Mendocino County mental health advocates torn on mental health facilities tax

Mendocino County mental health advocates split on ballot measure for new facilities.|

Advocates of a Mendocino County ballot measure that would raise sales tax rates countywide by a half-percent for five years, creating some ?$37 million to build mental health and drug rehabilitation facilities, agree additional mental health services are needed.

What they disagree about, though, is whether Measure AG is the way to go about accomplishing that.

The ballot measure would not fund any services or pay for operating facilities. The county would be on the hook for both, potentially generating a $5 million county bill annually, a financial report commissioned by the county has found.

“The initiative does not allocate one single dollar for services to our mentally ill friends, family or neighbors,” wrote Nancy Sutherland, the recently retired chairwoman of the Mendocino County Behavioral Health Advisory Board, in a letter to the Ukiah Daily Journal.

She called the plan “unrealistic” and “an excessive unnecessary burden” to the county’s finances and urged area residents to vote against Measure AG and its companion measure, AH, which authorizes collection of the tax.

Both must pass with two-thirds majority for the project to move forward. The current chairman, John Wetzler, also voiced concerns, but his board has yet to take a formal stand.

Other mental health advocates support the measure. They believe the money to operate the facilities can be found through existing and additional state and federal funding sources.

“This is an excellent and essential start” to improving mental health care in Mendocino County, said Sonya Nesch, a member of the National Alliance on Mental Illness and a former member of the county’s advisory board.

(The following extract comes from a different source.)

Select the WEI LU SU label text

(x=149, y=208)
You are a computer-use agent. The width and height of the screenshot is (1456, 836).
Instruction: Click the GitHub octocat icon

Measure AG, launched by Sheriff Tom Allman, proposes building five separate units:

A 16-bed acute, locked psychiatric hospital;

a 12-bed mental health crisis residential unit;

A 12-bed alcohol-?and-drug residential unit;

A new mental health outpatient clinic;

A building for training police and others who respond to mental health crises.

The measure does not specify where the structures would be built or how they would be staffed, leaving that to an 11-member oversight committee to be created following passage of the ballot measure. The measure also would fund a study to determine the projects’ specifics.

Its expected funds would be borrowed against the sales tax revenue to build the facilities. Proponents weren’t sure what would happen to measure money if, for some reason, the facilities weren’t built.

A financial analysis of the measure estimated it would cost about $30 million annually to operate the facilities. County supervisors commissioned the report out of concern about its potential impacts, but most - four of five - endorsed the ballot measures in August.

“Developing local mental health facilities is going to improve our ability to deliver better mental health services,” said Supervisor John McCowen. “Nothing will be built without a complete needs assessment and extensive stakeholder and community input,” he said.

Supervisor Dan Hamburg voted against endorsing the measure based on concerns about the costs and efficacy of the project, the potential budget deficit and the lack of funding for services.

Hamburg said a needs assessment should have been done before launching the ballot measure, and county mental health and other officials should have been consulted before making the leap.

“I think that this is an initiative that comes from a very good place but has not really been thoroughly thought through,” Hamburg said. “I was pretty shocked when four board members chose to be proponents.”

He also questioned the need for new buildings and said the county has plenty of structures, including a recently vacated hospital in Willits.

But Allman is confident that funding for staffing and services at the new facilities can be worked out. He said the county spent $3.5 million last year sending mental health patients to psychiatric facilities outside the county.

That is money that could go toward operating a new psychiatric holding facility should the measure pass. Additional funding could be generated by taking patients from other counties, Allman said.

Mendocino County closed its previous psychiatric hospital in 1999, citing costs and difficulty attracting and maintaining qualified staff.

Now, patients in acute crisis typically are held in a local hospital until a bed can be found for them in a psychiatric facility outside the county. Often, law enforcement officers must wait with them. They sometimes are handcuffed to a hospital bed or end up in jail because they’ve committed a minor crime, Allman said.